# Hobbes - State of Nature



## Claudiu (Sep 13, 2011)

I'm reading the _Leviathan_ and having some issues following the state of nature argument. After explaining the state of nature in Ch. 13, Hobbes goes on in Ch. 14 to say something along the lines of: According to the Natural Right of Liberty, rationality seems to require us to attack others. According to the Laws of Nature, however, rationality seems to require us to seek peace. But how can rationality require us to be both at peace and at war? The difference seems to come down to Collective Rationality (Laws of Nature) vs. Individual Rationality (Right of Liberty). The individual rationality seems to be the one when we are in the state of nature and collective rationality when we form the social contract/create a government so that Collective rationality requires that we pursue peace, but individual rationality requires that we attack one another.

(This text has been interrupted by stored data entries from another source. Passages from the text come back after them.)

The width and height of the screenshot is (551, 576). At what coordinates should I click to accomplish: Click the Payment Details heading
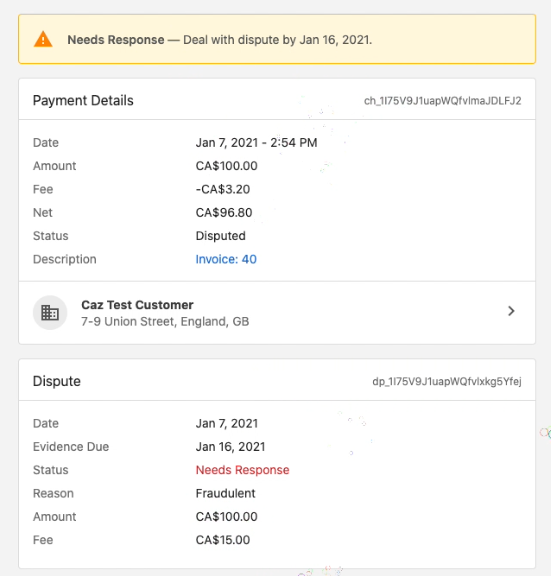(x=83, y=101)
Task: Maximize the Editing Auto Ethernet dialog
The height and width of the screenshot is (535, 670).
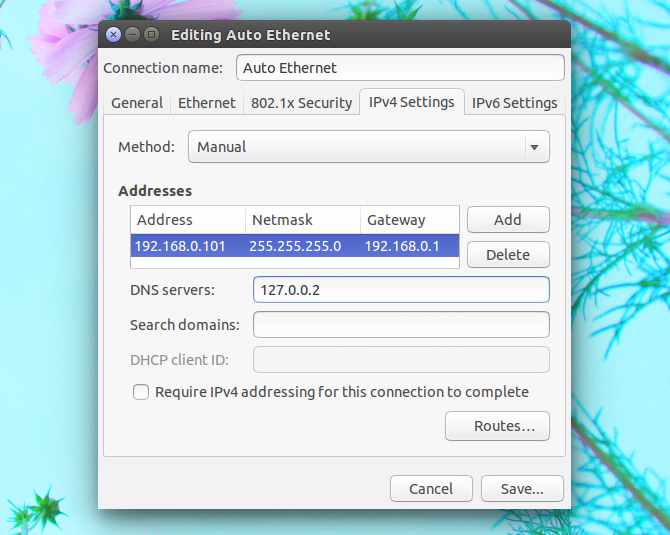Action: [151, 34]
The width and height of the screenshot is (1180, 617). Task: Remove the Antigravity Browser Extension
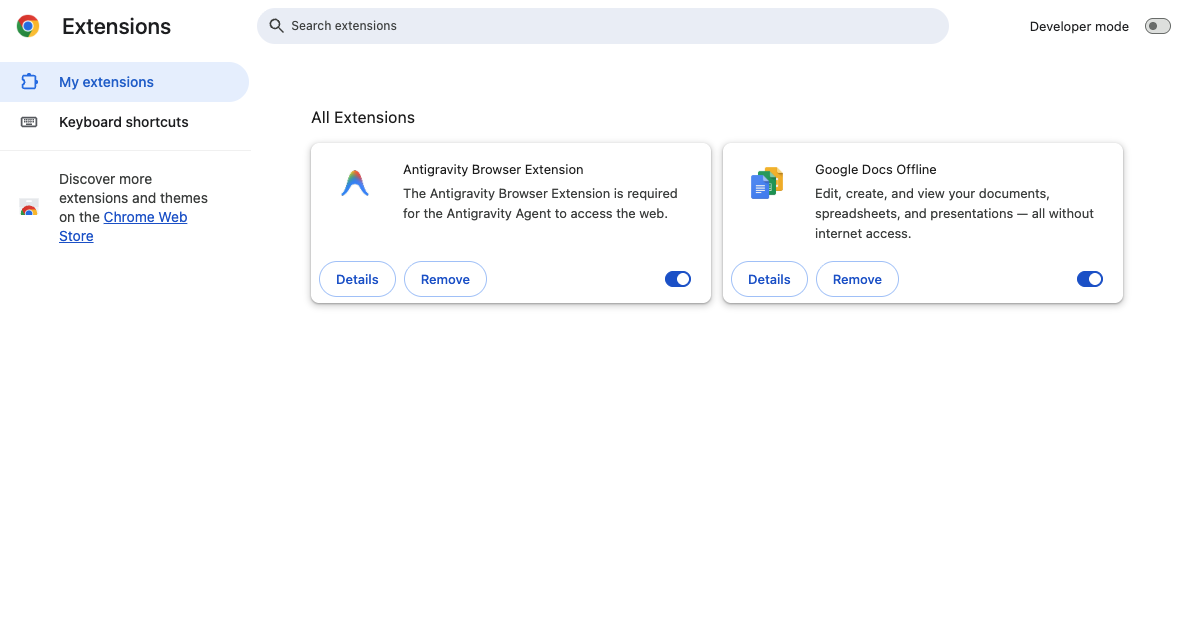pyautogui.click(x=445, y=279)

In this way, individual rationality threatens the collectively rational position.

Is Hobbes saying that it would be rational for individuals to resort to anticipatory violence in pursuit of their ends, or is it rather that their passions lead them to act in ways that are at odds with their own prudential interests? Do you agree with Hobbes about the rationality (or irrationality) of anticipation in the state of nature? Why of why not?

---------- Post added at 04:06 PM ---------- Previous post was at 03:44 PM ----------

Also, what assumptions about human nature contribute most significantly to Hobbes's argument? Is it equality?


----------



## jwright82 (Sep 14, 2011)

Hobbes, as you know, stated basicaly that in nature it is war of all with all. So it is the job of the state, the Leviathan, to prevent this from happening through, I believe correct me if I am wrong here, basicaly a dictatorship. So it might make sense to me to kill my neighbor (individual rationality) but the it makes sense to the state (collective rationality) that this would lead to war of all with all. 

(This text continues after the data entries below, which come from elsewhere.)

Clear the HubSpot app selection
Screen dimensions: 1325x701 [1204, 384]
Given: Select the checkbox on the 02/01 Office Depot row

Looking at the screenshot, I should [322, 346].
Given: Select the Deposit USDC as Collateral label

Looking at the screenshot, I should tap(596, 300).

For Hobbes, and I would say even Derrida to a degree, creation itself is fallen. So we were created evil. The very structure of reality leads to violence. So it makes sense that the state's only responsability is to keep us from killing eachother by any means. The christian cannot except this idea because God created things good. The very structure of creation is good not bad. Violence and difference are the results of the fall and happen because of sin. So this implies a basic two-kingdom structure where the state is to keep order and the church is to preach the gospel that alone can change our hearts.


----------



## Claudiu (Sep 14, 2011)

But looking at the two rational states (one in the state of nature and the other under the leviathan) which one is actually rational? I think ultimately Hobbes is arguing that being under a social contract and the leviathan is the rational thing to do. The problem is that he says both are rational. So I want to say that in the state of nature it would be rational to use force, but only for the short term. In the long term I think people would realize that it would be better to form a social contract with a sovereign. It's like the prisoners dilemma. Short term, sure it might be good to use individualistic rationality, but if repeated prisoner dilemma's keep coming up, one will ultimately act in favor of the group (group rationality). I don't know if this interpretation of Hobbes will work, but I would argue that in the state of nature it is not reason that compels us to use force, but our passions. (Keeping in mind that rationality is used in the short term, but over a longer period of time it is our passions that compel us). Is this a plausible interpretation of Hobbes based on Ch. 13 and 14?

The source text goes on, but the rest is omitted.